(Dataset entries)
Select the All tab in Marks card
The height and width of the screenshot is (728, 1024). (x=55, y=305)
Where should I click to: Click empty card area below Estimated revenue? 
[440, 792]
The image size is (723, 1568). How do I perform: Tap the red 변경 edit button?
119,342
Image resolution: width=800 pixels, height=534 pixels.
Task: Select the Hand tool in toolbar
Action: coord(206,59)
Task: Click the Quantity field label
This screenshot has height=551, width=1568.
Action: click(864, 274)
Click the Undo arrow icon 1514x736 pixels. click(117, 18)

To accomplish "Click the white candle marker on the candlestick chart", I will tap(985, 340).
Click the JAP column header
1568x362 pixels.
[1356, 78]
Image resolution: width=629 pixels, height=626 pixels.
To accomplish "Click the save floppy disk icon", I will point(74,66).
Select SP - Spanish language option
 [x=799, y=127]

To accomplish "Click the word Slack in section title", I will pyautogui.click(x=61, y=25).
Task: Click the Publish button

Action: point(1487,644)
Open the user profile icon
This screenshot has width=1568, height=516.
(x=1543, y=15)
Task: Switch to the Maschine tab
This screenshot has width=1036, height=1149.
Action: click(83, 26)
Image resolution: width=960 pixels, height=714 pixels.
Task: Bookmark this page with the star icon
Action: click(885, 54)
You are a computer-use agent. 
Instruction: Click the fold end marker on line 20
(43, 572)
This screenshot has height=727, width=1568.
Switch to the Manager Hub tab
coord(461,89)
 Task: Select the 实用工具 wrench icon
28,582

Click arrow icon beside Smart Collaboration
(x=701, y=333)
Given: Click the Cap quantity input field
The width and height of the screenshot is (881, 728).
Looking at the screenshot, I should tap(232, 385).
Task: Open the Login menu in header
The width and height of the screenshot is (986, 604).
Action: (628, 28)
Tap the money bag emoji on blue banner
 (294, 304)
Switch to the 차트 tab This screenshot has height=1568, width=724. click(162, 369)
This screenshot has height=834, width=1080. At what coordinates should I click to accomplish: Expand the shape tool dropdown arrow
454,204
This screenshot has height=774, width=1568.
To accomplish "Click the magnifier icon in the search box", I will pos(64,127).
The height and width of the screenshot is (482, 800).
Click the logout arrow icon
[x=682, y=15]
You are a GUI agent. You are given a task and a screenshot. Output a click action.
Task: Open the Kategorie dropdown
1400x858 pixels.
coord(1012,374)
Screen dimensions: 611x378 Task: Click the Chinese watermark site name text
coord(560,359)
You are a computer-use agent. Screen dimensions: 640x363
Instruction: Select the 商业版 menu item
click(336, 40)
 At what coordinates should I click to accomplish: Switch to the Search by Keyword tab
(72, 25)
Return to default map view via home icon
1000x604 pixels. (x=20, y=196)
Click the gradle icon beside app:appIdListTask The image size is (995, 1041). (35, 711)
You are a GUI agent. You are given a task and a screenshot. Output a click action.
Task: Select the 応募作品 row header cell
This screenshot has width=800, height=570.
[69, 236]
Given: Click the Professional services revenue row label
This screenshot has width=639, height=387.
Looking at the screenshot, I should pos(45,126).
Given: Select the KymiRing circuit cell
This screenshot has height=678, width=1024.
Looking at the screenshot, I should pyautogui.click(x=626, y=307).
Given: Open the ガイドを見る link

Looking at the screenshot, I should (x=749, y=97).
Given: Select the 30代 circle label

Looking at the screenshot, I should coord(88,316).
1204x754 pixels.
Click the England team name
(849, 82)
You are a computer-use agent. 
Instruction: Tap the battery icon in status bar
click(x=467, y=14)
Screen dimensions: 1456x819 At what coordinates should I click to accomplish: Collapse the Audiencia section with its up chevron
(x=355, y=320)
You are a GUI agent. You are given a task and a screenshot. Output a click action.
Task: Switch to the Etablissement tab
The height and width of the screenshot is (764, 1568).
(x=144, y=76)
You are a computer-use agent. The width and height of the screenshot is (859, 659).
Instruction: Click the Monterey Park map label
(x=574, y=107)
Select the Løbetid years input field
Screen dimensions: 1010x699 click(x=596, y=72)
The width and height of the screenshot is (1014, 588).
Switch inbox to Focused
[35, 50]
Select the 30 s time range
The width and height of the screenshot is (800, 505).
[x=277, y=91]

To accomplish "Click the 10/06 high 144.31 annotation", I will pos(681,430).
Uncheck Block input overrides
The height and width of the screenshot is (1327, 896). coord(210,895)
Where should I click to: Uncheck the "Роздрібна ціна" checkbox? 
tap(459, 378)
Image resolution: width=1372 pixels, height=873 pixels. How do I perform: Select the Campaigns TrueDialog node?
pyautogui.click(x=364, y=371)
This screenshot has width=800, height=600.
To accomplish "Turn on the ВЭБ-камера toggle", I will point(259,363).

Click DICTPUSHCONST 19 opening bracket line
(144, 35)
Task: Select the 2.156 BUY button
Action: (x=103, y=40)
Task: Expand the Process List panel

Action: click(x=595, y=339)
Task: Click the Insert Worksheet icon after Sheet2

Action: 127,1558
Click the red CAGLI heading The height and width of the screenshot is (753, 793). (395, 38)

■ EXERCISE DESCRIPTION:
In the data, how many lines include the string "computer"? Reply with only that number.

■ COMPLETED EXERCISE:
4